Psicologia 11/03/2026 12:11
A influência dos quatro elementos: você é mais razão, emoção ou impulso?

Hoje vamos mergulhar fundo na psicologia comportamental através de uma lente mística e arquetípica.
Você já parou para pensar por que algumas pessoas explodem diante de um problema, enquanto outras se calam ou começam a planejar o futuro imediatamente?
A resposta está na teoria dos quatro elementos.

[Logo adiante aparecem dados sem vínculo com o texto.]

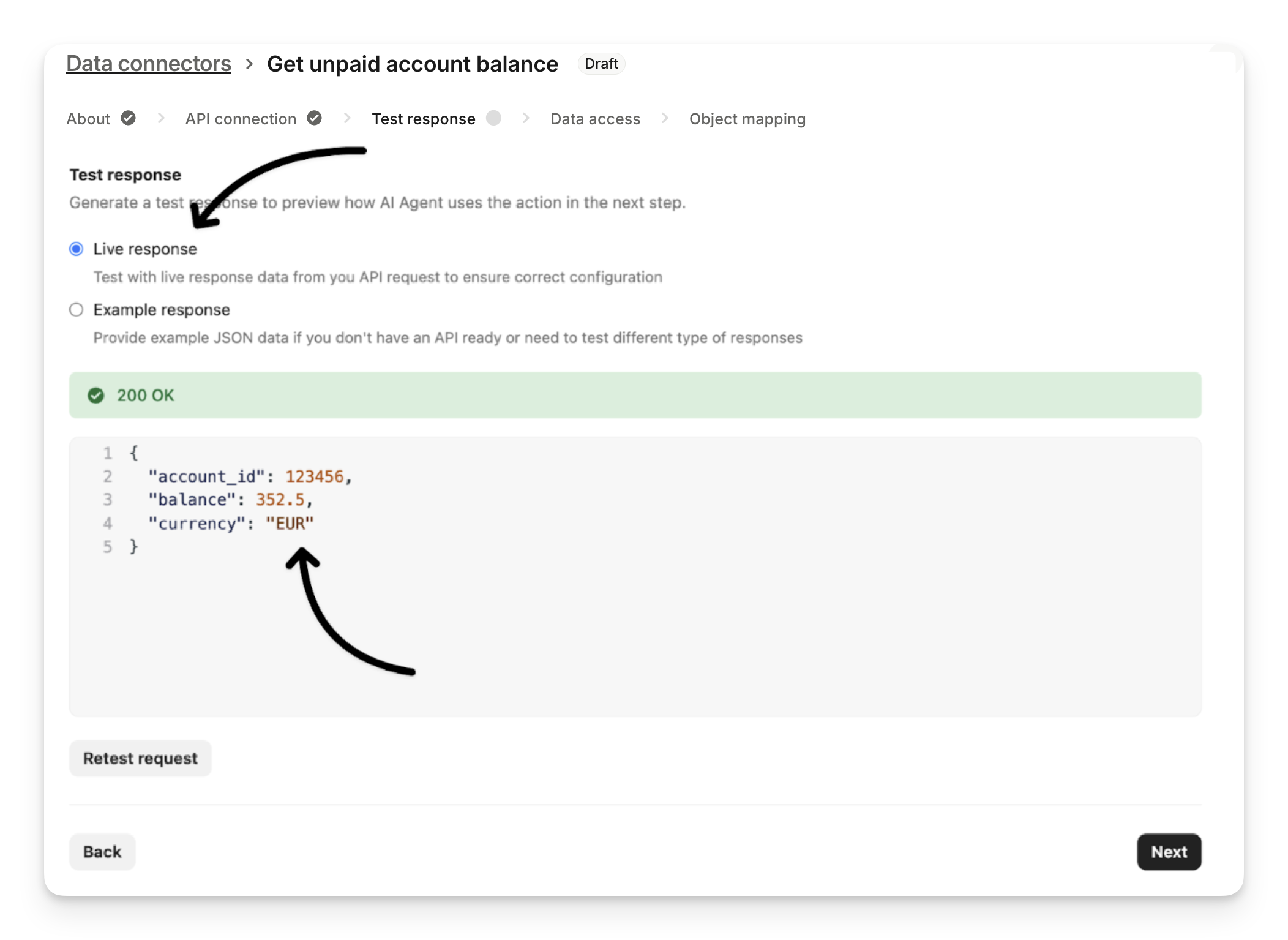Click the Example response option label

pyautogui.click(x=162, y=310)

Dentro de cada um de nós, Fogo, Terra, Ar e Água lutam por espaço, determinando se somos guiados pela força do impulso, pelo filtro da razão ou pelas marés da emoção
As pessoas dominadas pelo elemento Fogo são a personificação do impulso. Na psicologia comportamental, esse perfil é o “executor nato”. Para elas, a vida acontece no aqui e agora.
Se surge um desafio, o Guerreiro não pergunta “por que”, ele pergunta “onde está a ação?”.
Os sinais de que o Fogo te guia são claros: você tem pressa, sua voz é firme e suas decisões são tomadas em segundos.
O problema? O coração queima tão forte que a mente racional muitas vezes não tem tempo de dar o sinal de alerta.
O equilíbrio para esse arquétipo está em aprender a respirar antes de reagir, evitando que a chama da paixão se transforme em um incêndio destrutivo.
Quando o elemento dominante é o Ar, estamos diante do arquétipo do Sábio. Aqui, a mente é a rainha absoluta.
Pessoas guiadas pelo Ar não sentem o mundo primeiro; elas o pensam. Elas analisam dados, buscam teorias e adoram uma boa discussão lógica.
Os sinais de uma pessoa “Ar” são o desapego emocional em situações de crise e uma curiosidade intelectual insaciável.
No entanto, o excesso de razão pode distanciar esse indivíduo do próprio coração, tornando-o frio ou indeciso (“paralisia por análise”).
A Terra rege as pessoas que são o “pé no chão” de qualquer grupo. Elas são guiadas por uma razão prática e material.
Diferente do Ar, que gosta de teorias, a Terra quer saber o que funciona na vida real. É o arquétipo do Construtor, focado em segurança, estabilidade e resultados tangíveis.
Os sinais de domínio da Terra são a paciência, a resistência e uma certa teimosia. Essas pessoas não se deixam levar por dramas (emoção) nem por aventuras arriscadas (impulso).
O equilíbrio mente-coração para o Construtor está em aceitar o imprevisto e entender que nem tudo o que tem valor pode ser contado ou planejado.
Por fim, temos o elemento Água, que rege o arquétipo do Curador ou do Empata. Aqui, a emoção é a bússola definitiva.
Se a Água está calma, a vida está bem; se as águas estão turvas, tudo para. Pessoas guiadas por esse elemento sentem o ambiente antes mesmo de alguém abrir a boca.
Os sinais de domínio da Água incluem uma intuição aguçada, forte conexão com o passado e uma tendência a absorver a dor alheia. A mente racional muitas vezes é afogada por ondas de sentimento.
O equilíbrio para a Água é aprender a usar o “Ar” (a lógica) para colocar limites e entender que nem todo sentimento é uma verdade absoluta.